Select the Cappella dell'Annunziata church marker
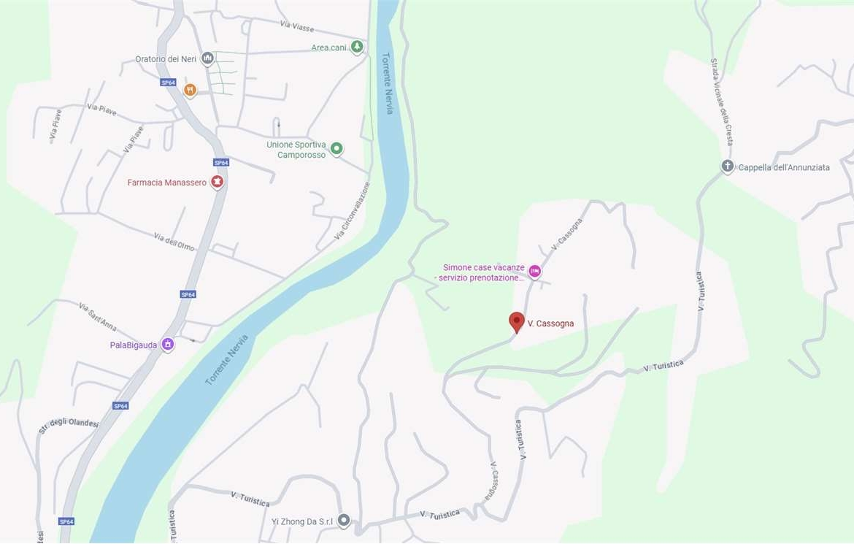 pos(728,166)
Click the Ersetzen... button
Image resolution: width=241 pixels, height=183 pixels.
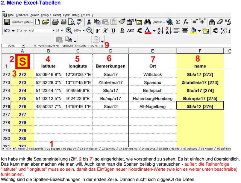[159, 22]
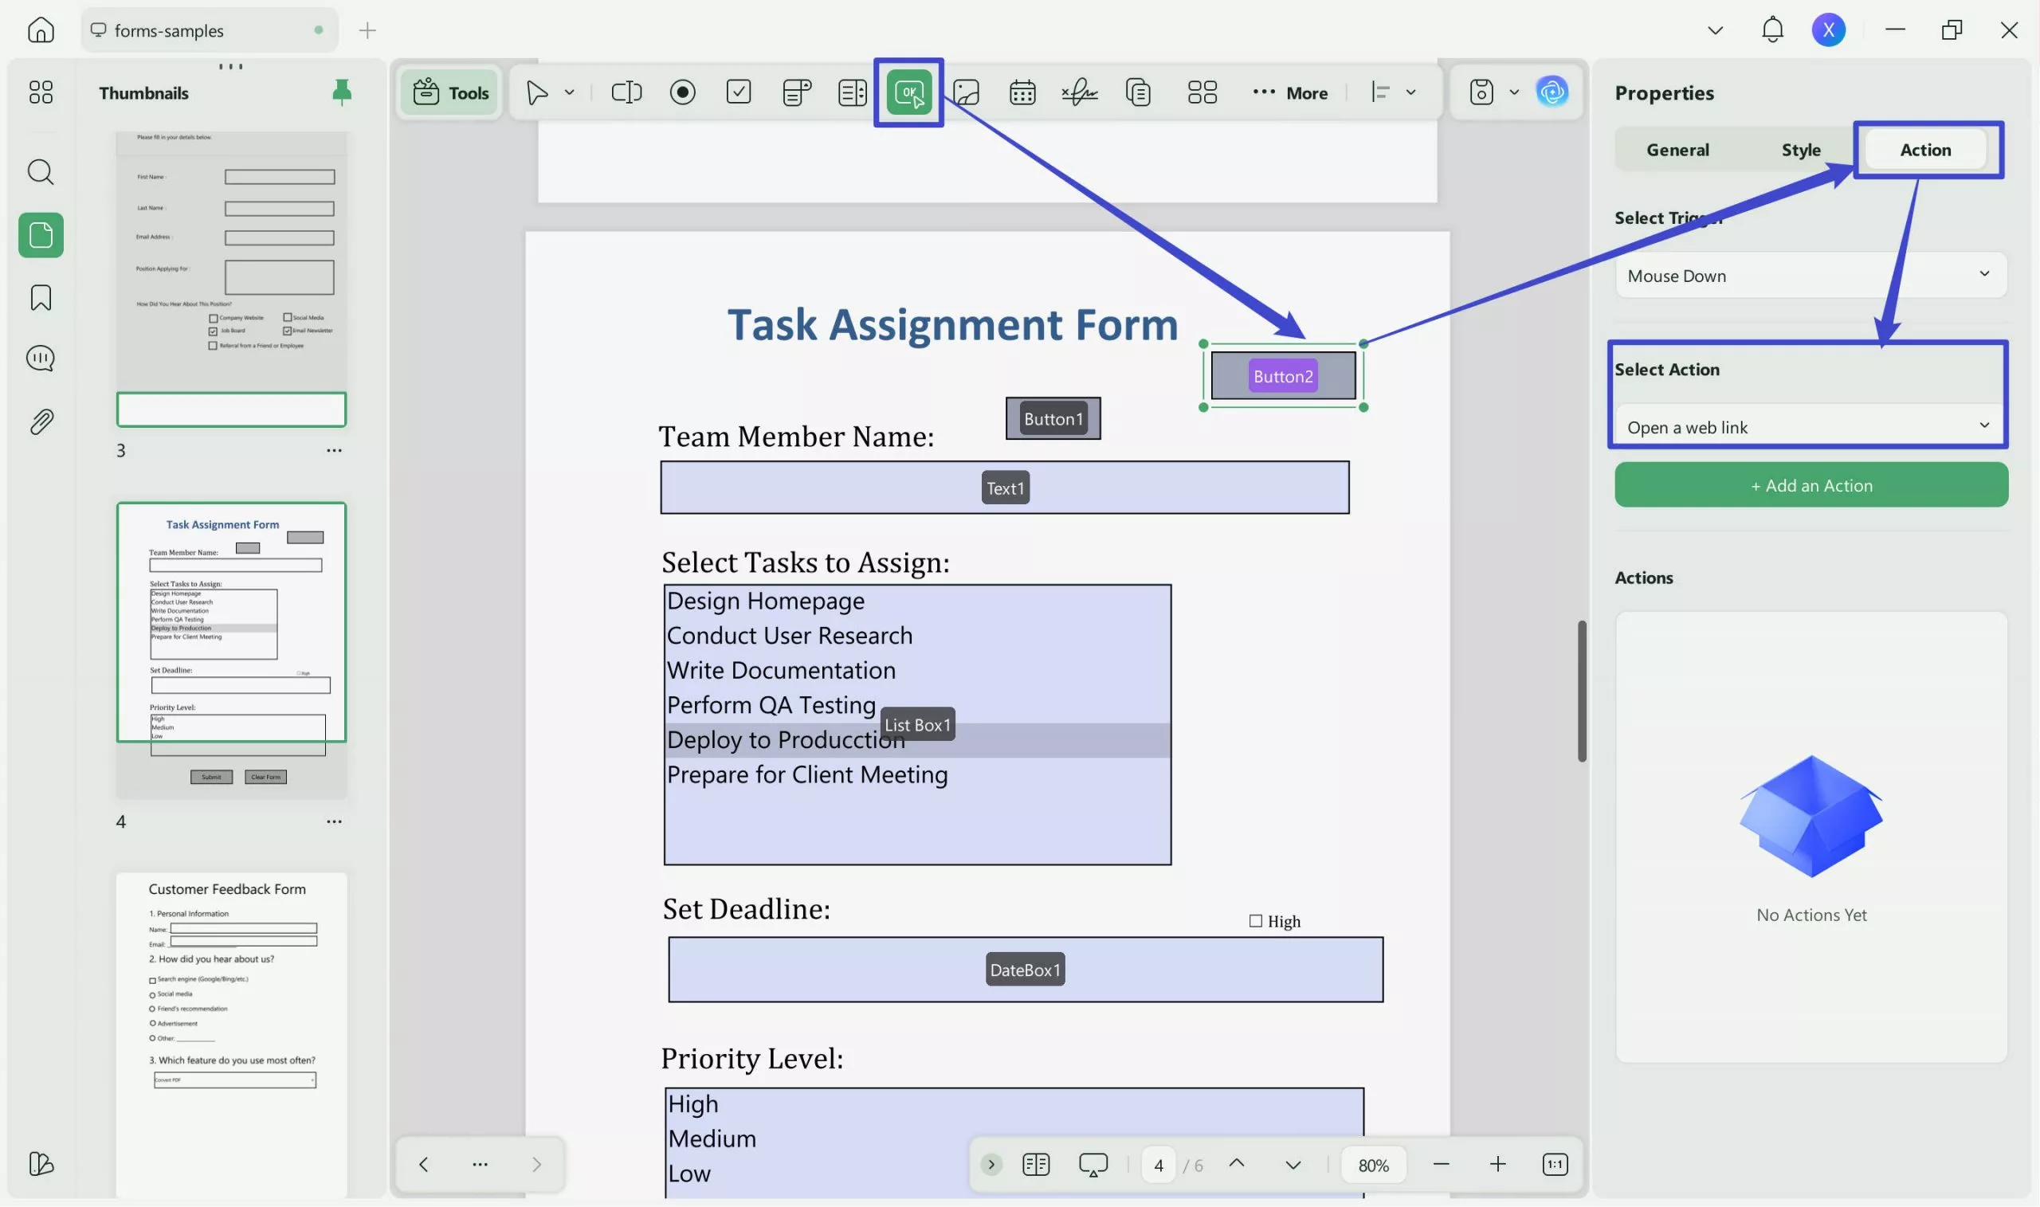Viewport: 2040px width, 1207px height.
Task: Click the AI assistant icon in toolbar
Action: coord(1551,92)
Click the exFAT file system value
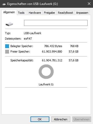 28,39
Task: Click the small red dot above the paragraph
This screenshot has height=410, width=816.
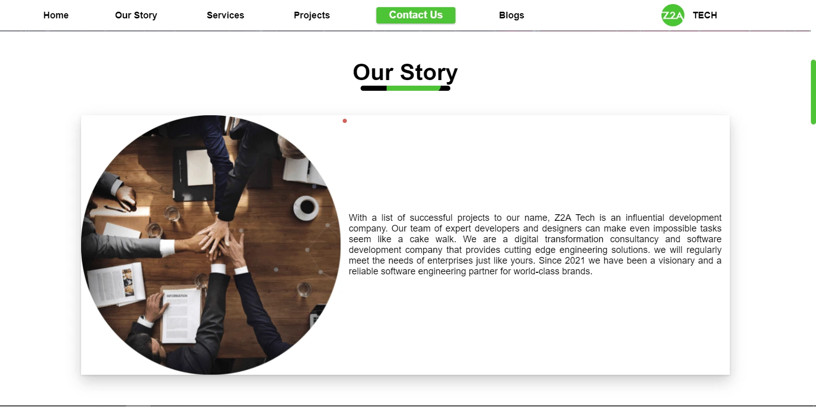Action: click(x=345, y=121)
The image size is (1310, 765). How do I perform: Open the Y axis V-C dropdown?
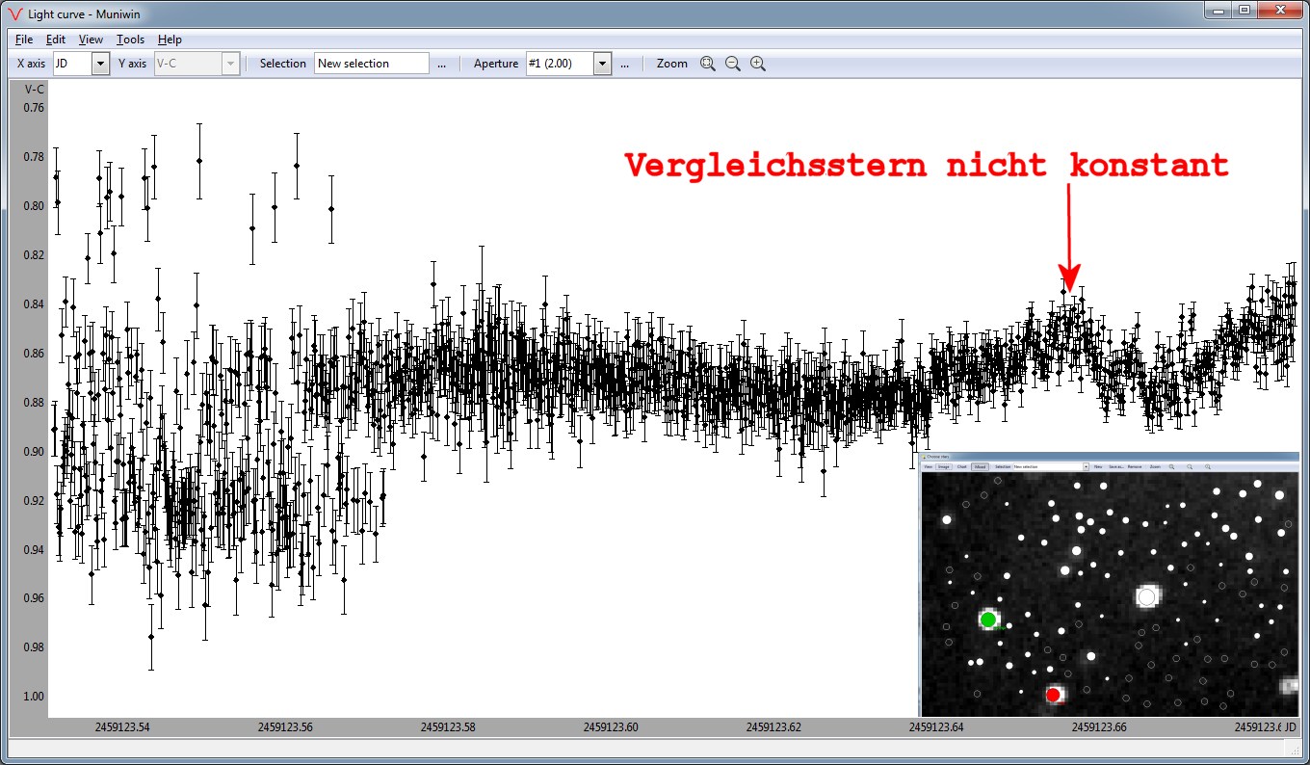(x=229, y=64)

* * *

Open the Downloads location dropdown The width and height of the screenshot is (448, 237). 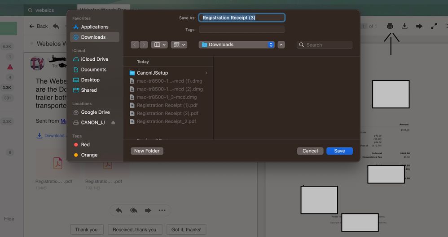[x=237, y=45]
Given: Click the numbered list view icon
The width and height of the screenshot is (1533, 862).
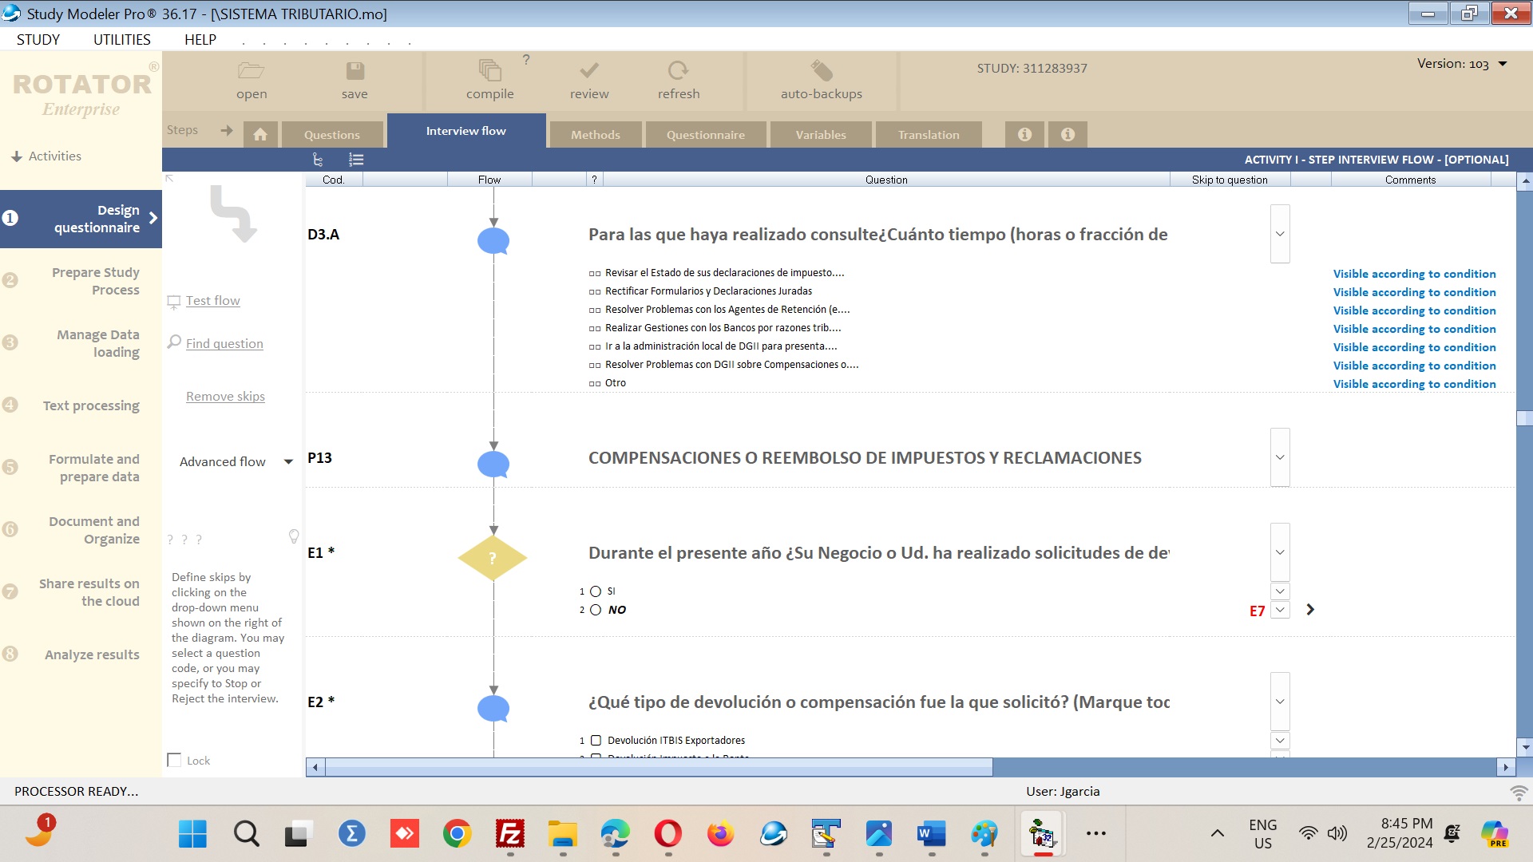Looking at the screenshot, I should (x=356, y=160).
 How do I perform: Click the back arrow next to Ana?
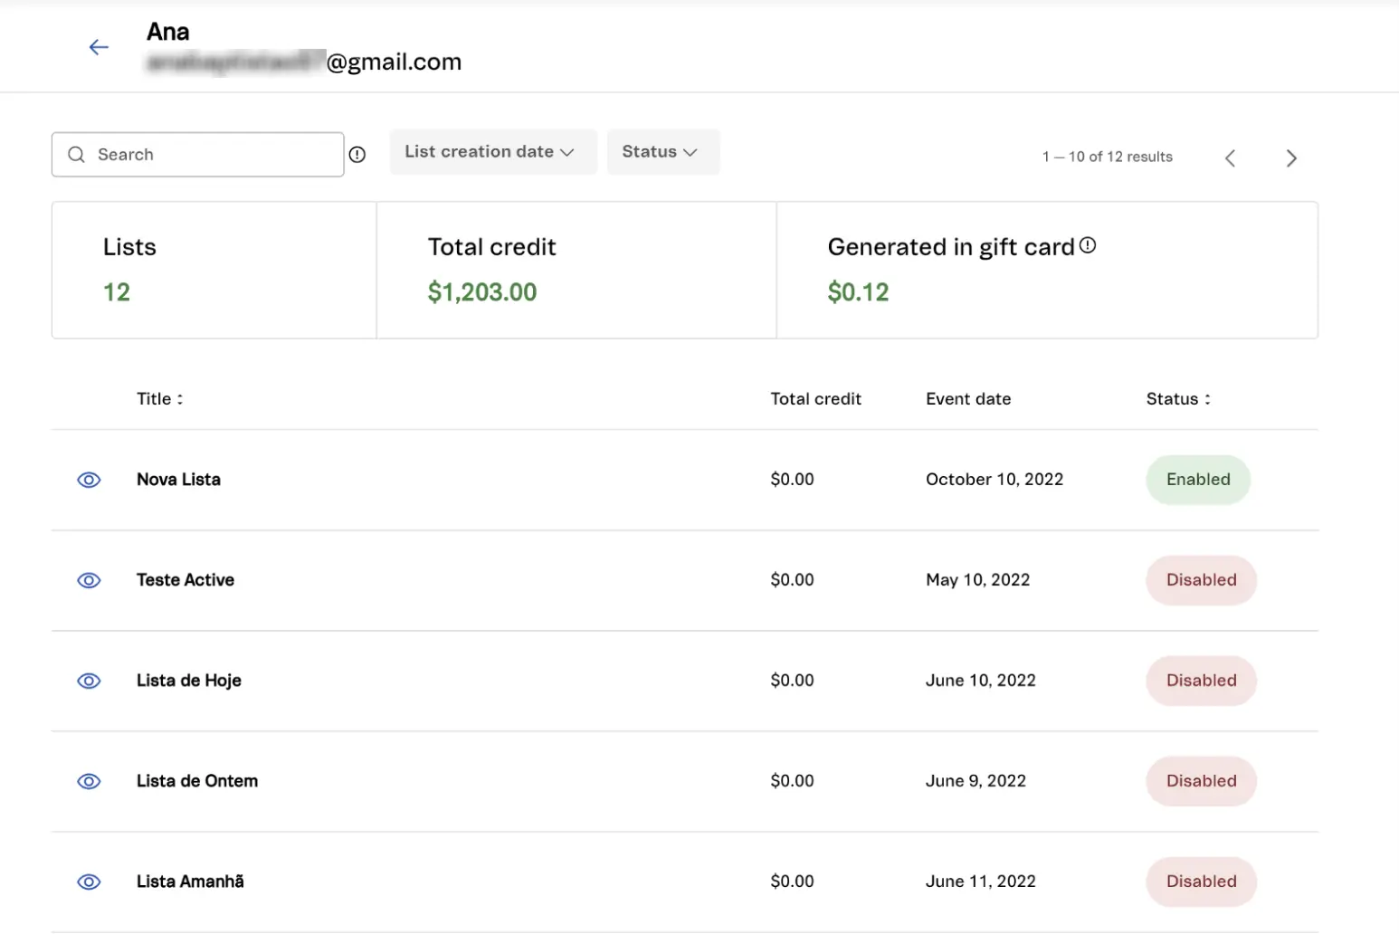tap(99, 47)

▸ YOUR GOAL:
Recast the entries in the stretch from the line containing "Task: Click the small" through the line containing "(x=229, y=64)" as a two-column CSV with the headers instruction and location. Give one row per entry, put each value in a single quoted field with line breaks replaced by spaces, and leave the pictures out.

▸ EXERCISE RESPONSE:
instruction,location
"Task: Click the small red dot above the paragraph This screenshot has height=410, width=816.","Action: click(x=345, y=121)"
"The image size is (1310, 765). How do I perform: Open the Y axis V-C dropdown?","(x=229, y=64)"